From your description it sounds like you are talking about a key which should not be in the SCM repository, yet needs to be included in the final application. Presumably the application binary is not freely downloadable as such, or else anyway could open it up and get your key, but this is fine if the build result is simply being deployed to some server.
In such a case there is not necessarily any problem in having the key present in the target directory (i.e. Jenkins workspace), or indeed in build artifacts (e.g. lastSuccessfulBuild/artifact/target/myapp.war), so long as these things are not publicly readable. In the case of a CloudBees DEV@cloud Jenkins instance, you can use role-based access control to allow the public to see the changelog for your project, and perhaps the build logs (after vetting them to make sure secrets are not printed), but deny access to the workspace and artifacts.

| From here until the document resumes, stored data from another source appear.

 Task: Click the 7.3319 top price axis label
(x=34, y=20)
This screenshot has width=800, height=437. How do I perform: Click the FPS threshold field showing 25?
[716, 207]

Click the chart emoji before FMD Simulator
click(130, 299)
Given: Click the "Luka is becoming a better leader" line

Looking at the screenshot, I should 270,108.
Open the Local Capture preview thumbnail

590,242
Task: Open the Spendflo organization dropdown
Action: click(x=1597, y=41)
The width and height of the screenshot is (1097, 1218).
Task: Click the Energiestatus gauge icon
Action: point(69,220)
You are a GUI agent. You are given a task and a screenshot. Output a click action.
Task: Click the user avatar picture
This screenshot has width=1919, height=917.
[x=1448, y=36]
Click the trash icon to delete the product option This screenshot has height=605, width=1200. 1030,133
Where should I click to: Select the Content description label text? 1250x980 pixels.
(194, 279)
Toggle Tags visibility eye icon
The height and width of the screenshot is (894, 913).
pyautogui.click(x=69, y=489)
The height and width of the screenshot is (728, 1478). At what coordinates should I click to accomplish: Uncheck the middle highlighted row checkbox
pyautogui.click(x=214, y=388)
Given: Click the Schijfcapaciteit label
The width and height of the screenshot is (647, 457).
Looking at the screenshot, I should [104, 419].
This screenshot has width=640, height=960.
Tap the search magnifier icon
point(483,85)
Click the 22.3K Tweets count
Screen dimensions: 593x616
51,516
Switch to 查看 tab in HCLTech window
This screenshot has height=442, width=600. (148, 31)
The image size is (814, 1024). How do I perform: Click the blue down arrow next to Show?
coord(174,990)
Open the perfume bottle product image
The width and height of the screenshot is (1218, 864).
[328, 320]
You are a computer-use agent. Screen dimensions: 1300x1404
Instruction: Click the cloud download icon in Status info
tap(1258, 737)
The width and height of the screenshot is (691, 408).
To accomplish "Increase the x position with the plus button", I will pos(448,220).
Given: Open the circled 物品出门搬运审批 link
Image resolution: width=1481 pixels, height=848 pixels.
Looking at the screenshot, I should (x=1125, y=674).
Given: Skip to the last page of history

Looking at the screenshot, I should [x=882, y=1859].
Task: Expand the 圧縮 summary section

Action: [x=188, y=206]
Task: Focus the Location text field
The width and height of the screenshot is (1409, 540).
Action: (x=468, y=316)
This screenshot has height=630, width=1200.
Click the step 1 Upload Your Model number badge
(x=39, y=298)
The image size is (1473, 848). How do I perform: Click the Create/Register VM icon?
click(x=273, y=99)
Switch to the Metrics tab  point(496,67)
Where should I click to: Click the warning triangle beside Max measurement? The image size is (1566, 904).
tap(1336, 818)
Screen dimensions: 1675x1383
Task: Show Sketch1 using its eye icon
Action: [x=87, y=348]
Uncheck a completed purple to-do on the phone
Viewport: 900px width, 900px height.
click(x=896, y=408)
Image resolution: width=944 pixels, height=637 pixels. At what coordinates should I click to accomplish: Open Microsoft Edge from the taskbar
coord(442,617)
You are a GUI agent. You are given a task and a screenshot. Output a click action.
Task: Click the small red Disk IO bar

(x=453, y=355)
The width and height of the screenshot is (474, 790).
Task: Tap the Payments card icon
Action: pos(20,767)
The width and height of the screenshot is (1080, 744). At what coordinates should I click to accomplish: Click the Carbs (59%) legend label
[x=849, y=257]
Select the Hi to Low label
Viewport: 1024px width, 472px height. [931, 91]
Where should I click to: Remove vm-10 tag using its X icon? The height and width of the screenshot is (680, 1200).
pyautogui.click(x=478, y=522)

(As far as artifact read permission is concerned, it seems that this is granted to anyone with overall read permission unless Jenkins is run with -Dhudson.security.ArtifactsPermission=true which is not an option for hosted Jenkins. Probably a plugin needs to be created which enables this permission, and probably also “workspace wipe-out” permission, akin to the existing Extended Read Permission plugin. Workspace browse permission is a standard part of Jenkins at least, which would suffice if you are not archiving artifacts but deploying directly at the end of a successful build.)